In this paper we described the challenging and important problem of diagnoses prediction from unstructured real-world clinical text data based on a very large Russian EHR dataset containing about 4 million doctor’s visits of over 1 million patients. To provide the diagnosis, we proposed a novel BERT-based model for classification of textual clinical notes, called RuPool-BERT, that differs from the others BERT-based approaches by introducing a novel way of the FC-layer composition. Our experiments of applying the developed prediction model to the practical task of classifying 265 diseases showed the advantage of this model compared to the fine-tuned RuBERT base analog and other text representation models. We also showed that using a BERT model with a vocabulary and pretraining dataset tailored to the medical texts representation (RuEHR-BERT) improves performance on the classification task, specially on less frequent diseases. This improvement is achieved at a small fraction of pretraining time compared to the general Russian language model (2 weeks of Tesla K40 for RuEHR-BERT vs 8 weeks of Tesla P100 for RuBERT).

Comparison of our model with a panel of medical experts showed that the results of our model were similar to the results of experts in terms of the Hit@3 performance measure. Furthermore, we showed that the most reliable performance of our system is achieved on those samples having longer textual inputs, i.e. text sequences having at least 20 input tokens.
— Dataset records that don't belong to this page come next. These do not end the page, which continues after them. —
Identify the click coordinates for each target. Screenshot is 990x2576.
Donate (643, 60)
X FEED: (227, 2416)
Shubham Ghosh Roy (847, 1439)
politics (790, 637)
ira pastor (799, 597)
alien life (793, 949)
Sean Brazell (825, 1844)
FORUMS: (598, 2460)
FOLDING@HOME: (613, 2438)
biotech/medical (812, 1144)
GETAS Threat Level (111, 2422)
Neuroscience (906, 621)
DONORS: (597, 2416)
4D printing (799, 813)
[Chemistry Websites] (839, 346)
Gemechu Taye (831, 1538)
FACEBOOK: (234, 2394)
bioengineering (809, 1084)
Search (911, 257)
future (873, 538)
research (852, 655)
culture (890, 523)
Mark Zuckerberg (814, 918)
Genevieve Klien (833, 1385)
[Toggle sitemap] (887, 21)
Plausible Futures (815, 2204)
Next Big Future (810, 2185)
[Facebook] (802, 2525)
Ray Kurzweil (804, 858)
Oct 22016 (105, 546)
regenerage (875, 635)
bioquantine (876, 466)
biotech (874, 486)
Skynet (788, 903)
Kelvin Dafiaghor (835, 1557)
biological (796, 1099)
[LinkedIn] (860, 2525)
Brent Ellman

All this allows us to conclude that our model and system has a strong potential to help doctors with disease diagnosis by providing the ”second opinions” to them.

Our partners in the medical community identified one issue with the proposed method: they maintain that the proposed approach would benefit greatly from clear explanations of how our method arrived at each particular diagnoses. This is the topic of future research on which we plan to focus in the immediate future.